Man bitten by rabid raccoon

Published 1:13 pm Wednesday, May 29, 2019

The Virginia Department of Health (VDH) Piedmont District urges caution after a hunter was attacked and bitten on the hand by a rabid raccoon at the Charlotte/Prince Edward county line on May 16.
According to VDH representative Ed Dunn, a hunter from Chesterfield was in a blind near the Charlotte and Prince Edward county line during the last week of spring gobbler season when he was attacked. The hunter fought back.

“The animal bit his hand, latched on and would not let go,” the release cited. “The hunter was able to maneuver his hand with the raccoon attached to a position where he could shoot the lower part of the raccoon with his shotgun from his other hand. The raccoon was tested and found positive for rabies. The hunter and a companion who was also exposed to fluids from the raccoon are completing rabies post-exposure prophylaxis.”

The incident was estimated to have occurred somewhere in the Abilene area, Dunn said, but the exact location has not been determined.

The Chesterfield Health Department tested the raccoon and determined it was positive for rabies.
According to the release, increased contact with wild and domestic animals is likely as more people spend time outdoors during the spring and summer.

“This also means we are at increased risk of exposure to rabies,” the release cited. “Rabies is a deadly viral disease that can be transmitted from infected wildlife to domestic animals and people. Wild animals in Virginia at high risk of being rabid include bats, raccoons, foxes and skunks; however, any mammal can get rabies. The rabies virus is transmitted through saliva or brain/nervous system tissue. You can only get rabies by coming in contact with these specific bodily excretions and tissues.”

The release urged readers to remember that rabies left untreated is always fatal.

“If you are bitten, wash any wounds immediately and thoroughly with soap and water and see your doctor as soon as possible for treatment,” the release cited. “Your doctor, in consultation with the health department, will decide if you need rabies post-exposure prophylaxis. The decision will be based on your type of exposure and the animal you were exposed to, as well as laboratory and surveillance information for the geographic area where the exposure occurred.”
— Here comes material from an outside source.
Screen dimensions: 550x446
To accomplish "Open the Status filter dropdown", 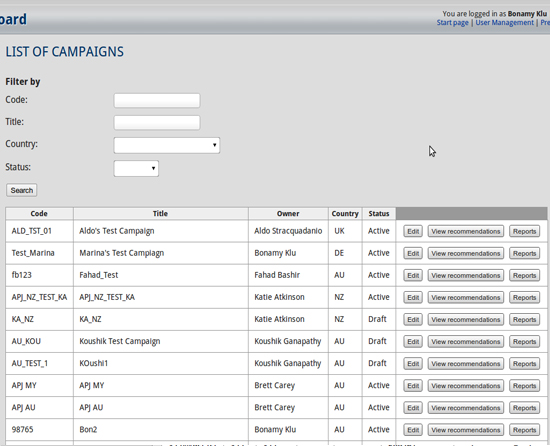I will click(136, 168).

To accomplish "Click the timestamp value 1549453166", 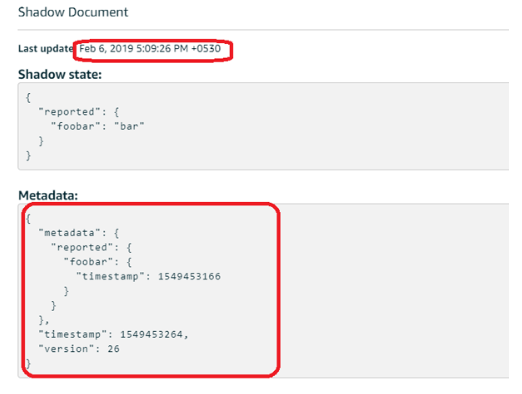I will [x=189, y=276].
According to the release, post-exposure prophylaxis consists of a regimen of one dose of rabies immune globulin and four doses of rabies vaccine over a 14-day period in the United States.

The rabies immune globulin, and the first dose of rabies vaccine should be given by one’s doctor as soon as possible after the exposure. Additional doses of rabies vaccine are given on days three, seven and 14 after the first vaccination, according to the release. Current vaccines are relatively painless and given in one’s arm, like a flu or tetanus vaccine.

One thing that all pet owners can do to help prevent rabies, according to the release, is by making sure that your pet’s rabies vaccinations are up-to-date.

“Vaccinating your pets against rabies establishes a barrier between wildlife and people; failure to do so weakens this barrier and increases the risk of exposure,” the release cited. “Vaccinating your pet means that you are protecting yourself, your family, neighbors, delivery persons and anyone else who comes in contact with your pet from the possibility of rabies.”